The measures aiming to contain the spread of COVID-19 could be resumed in the instruction “Stay At Home”. For many people living in poor housing conditions, this advice would not necessarily contribute to protect their health. For older persons who are at risk of severe outcomes if infected by the COVID-19, staying isolated at home could also result in worsen health status due to isolation, depression, or the absence of care.
The COVID-19 pandemic has also proven that congregated settings, including residential and care homes for older adults, put residents and workers at higher risk of contamination due to living in close proximity. Such settings are all the more inadequate to protect the residents’ health that many of them are living with underlying comorbidities. The reported figures show that older people living in residential care homes in Europe have suffered like no other group from the impact of the epidemic: on average, half of the deaths related to COVID-19 took place in care homes.
The COVID-19 crisis harshly reminded us that the current care models need to change. Our care policies and services must shift from crowded care residences to the provision of quality health and social care services in people’s homes and communities (see also this article in Spanish in the ‘El Independent’ journal). Such a shift would offer new opportunities to maintain social ties and a personal lifestyle that are core to our fulfilment and emotional wellbeing.

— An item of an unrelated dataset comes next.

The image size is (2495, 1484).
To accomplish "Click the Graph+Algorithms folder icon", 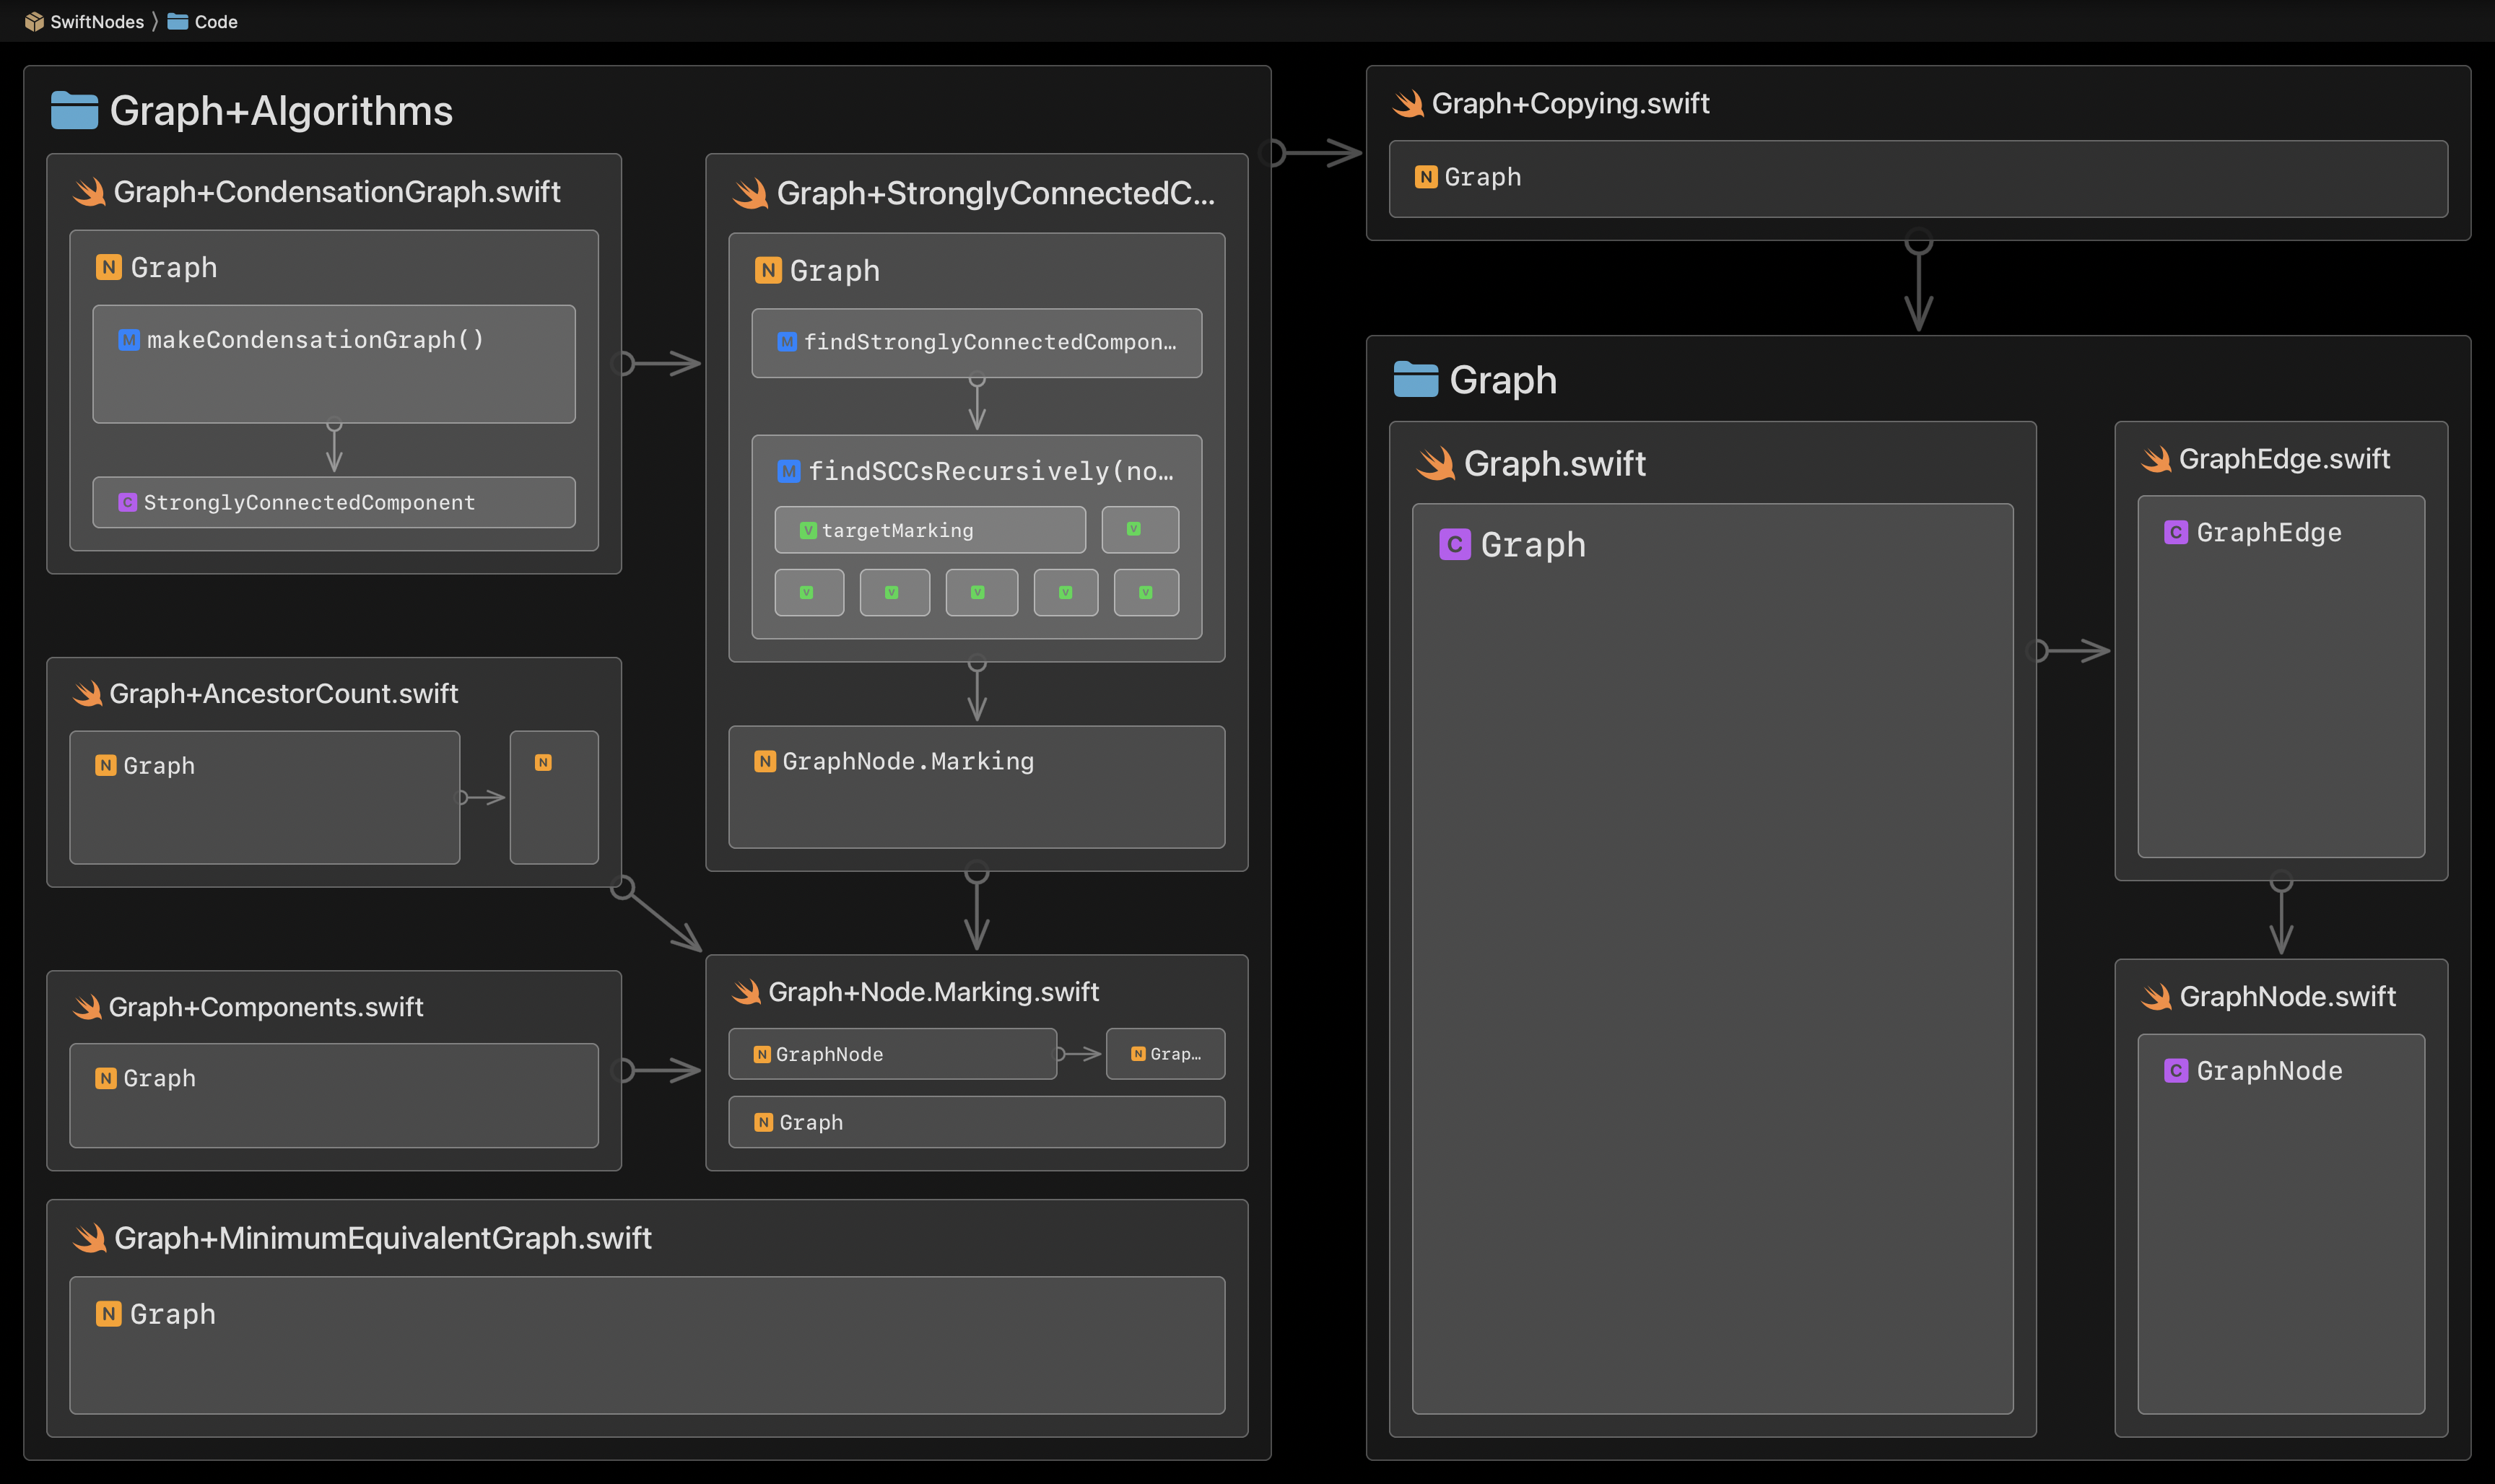I will tap(74, 110).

A preventive approach to health should also be reflected in our built environment. An age-friendly housing stock offers opportunities for all of us to be able to age in our communities while maintaining our intrinsic capacity and personal autonomy, as we engage in our later years.
In this one-hour webinar, the European project “Homes4Life” invites experts to discuss how an age-friendly approach to housing is more than ever needed to ensure people can age in healthy environments.
We are glad to announce that will be part of the conversation:
• Alice Pittini from Housing Europe, the European network of public, cooperative and social housing, that published “#StayAtHome and Europe’s housing crisis” commenting on how the COVID-19 crisis exposed the shortcomings of our housing policies;
• Holly Holder from the Centre for Ageing Better, a UK charitable foundation that wrote, in the middle of the pandemic, “Keeping people safe at home? What self-isolation means for those living in poor housing” elaborating on the issues faced by older people living in poor quality homes during the COVID-19 outbreak.
• Alfonso Lara Montero, Chief Executive at the European Social Network (ESN), the independent network for local public social services in Europe, will expand on how the COVID-19 crisis emphasised the role of care providers in creating supportive and enabling home environments.